(perforated lines -- you can't resist 'em)

 (dogs in hats)
-- Monday, May 8, 2000 --

 

1:45 a.m. Well, yes it was a thoroughly enjoyable weekend I had, and I have worked as hard as I possibly could today, Monday, to try to make amends. Gotta work, gotta scrub, gotta pass the salt.

Yesterday we walked on the quote boardwalk unquote as the shadows were getting long and it was getting to be time for dinner. As you can clearly see from this photo, the boardwalk contains not a single solitary board.

As you can also see -- the surface is pretty smooth and clean. It's the new Venice, newly repaved and ready for rollerblading. It's only a matter of time before they make wee blades for the dogs. Somebody will buy them.

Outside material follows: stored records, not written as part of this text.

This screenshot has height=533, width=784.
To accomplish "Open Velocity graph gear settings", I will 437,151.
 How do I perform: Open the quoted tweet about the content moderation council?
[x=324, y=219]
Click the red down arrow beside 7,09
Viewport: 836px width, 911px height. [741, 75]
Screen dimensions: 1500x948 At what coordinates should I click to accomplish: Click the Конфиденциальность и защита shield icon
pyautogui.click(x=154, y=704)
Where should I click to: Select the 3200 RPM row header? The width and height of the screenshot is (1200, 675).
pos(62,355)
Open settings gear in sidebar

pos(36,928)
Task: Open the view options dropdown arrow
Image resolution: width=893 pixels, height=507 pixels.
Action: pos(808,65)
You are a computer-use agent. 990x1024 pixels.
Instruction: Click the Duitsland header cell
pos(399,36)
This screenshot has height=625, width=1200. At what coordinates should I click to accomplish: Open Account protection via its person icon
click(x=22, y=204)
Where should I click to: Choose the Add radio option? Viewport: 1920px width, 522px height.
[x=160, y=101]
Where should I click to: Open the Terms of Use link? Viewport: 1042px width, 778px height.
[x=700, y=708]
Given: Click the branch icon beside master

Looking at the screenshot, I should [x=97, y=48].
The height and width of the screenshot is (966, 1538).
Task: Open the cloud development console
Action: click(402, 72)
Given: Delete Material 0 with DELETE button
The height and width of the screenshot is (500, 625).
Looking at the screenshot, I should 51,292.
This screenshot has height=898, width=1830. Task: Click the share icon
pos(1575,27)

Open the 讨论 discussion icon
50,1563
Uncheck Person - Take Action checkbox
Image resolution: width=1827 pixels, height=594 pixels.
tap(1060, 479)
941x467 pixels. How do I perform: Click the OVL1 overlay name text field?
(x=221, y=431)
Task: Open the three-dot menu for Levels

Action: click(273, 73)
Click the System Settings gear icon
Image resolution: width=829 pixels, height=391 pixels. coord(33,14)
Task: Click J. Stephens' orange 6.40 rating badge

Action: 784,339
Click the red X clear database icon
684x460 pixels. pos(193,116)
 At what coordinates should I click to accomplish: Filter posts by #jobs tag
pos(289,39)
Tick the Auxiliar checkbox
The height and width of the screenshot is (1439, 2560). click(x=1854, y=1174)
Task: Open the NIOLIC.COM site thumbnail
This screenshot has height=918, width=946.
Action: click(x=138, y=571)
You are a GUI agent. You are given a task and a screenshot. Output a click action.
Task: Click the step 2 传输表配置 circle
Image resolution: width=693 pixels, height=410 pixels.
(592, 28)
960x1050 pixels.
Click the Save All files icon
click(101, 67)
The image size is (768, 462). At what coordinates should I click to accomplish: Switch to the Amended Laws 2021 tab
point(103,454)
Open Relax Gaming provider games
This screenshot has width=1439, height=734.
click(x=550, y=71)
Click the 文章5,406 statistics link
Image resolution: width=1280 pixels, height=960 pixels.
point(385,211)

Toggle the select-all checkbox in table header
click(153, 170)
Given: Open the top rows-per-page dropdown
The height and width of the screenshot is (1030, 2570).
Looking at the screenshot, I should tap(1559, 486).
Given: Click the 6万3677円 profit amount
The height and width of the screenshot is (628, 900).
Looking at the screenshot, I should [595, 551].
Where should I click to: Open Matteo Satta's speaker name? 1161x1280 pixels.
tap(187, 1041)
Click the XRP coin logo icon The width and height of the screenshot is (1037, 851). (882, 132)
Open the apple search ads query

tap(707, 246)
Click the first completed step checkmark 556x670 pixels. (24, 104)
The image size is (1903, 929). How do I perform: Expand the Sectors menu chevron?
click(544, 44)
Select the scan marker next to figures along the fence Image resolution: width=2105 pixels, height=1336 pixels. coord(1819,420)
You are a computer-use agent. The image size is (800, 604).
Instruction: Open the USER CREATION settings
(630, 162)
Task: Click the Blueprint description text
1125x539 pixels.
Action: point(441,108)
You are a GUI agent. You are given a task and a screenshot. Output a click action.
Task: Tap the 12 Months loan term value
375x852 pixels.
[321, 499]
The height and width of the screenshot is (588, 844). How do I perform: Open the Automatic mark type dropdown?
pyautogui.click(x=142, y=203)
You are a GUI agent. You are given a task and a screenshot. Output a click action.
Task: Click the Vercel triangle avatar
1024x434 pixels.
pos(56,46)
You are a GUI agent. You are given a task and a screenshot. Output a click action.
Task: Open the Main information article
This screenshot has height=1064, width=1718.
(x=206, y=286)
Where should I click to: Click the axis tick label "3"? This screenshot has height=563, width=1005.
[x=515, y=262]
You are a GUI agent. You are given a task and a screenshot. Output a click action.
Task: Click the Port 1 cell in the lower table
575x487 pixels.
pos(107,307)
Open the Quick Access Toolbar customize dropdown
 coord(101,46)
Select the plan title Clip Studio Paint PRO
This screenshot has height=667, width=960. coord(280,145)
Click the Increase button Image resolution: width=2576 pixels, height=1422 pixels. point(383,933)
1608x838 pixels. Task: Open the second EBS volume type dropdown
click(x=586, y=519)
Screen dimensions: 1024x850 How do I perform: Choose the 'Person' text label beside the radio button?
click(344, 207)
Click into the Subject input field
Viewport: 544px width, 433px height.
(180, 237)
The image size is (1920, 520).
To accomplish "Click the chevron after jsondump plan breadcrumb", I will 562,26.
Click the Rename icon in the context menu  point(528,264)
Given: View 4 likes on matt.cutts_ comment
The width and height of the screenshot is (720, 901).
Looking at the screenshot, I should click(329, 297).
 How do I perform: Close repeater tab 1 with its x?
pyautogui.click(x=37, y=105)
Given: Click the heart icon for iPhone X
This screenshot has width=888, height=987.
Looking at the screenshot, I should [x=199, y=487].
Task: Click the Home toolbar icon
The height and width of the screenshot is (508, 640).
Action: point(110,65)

So I worked all day on office cleanup. The urge came upon me like a fever and I gave in to it. Once I got started, I was unstoppable, and my brain will not switch off now. I've been ripping through the backs of closets, the insides of drawers, and I've been organizing the contents. It's my all-time favorite thing do do.

And I'm able to enjoy such a luxury, I might add, because I haven't moved in over a year. I am almost unpacked, but not quite. In fact, I'm getting down to my own old stuff, my own past writing, my own reviews, all those things I put off until all the more pressing work is satisfied.

I have printouts that I haven't read for many years.

And I think it's going to make me crazy if I try reading them now.

So. Unless I want to write the "Jim Valvis is right" entry, I'd better stay away from my printouts: no rereading the novel, the novella, the novellini. That entry is in my head and I don't want to commit it to print. Not yet.

And I keep thinking about this row of girls I saw on the boardwalk yesterday. They were coming at us in the opposite direction and since the day is sunny and full of people from every country on the earth and under it, you tend (I tend) to walk along with a swivel head. Swivel left, look, scan across the front, swivel right, front, left ... which is what I was doing while I was walking and talking.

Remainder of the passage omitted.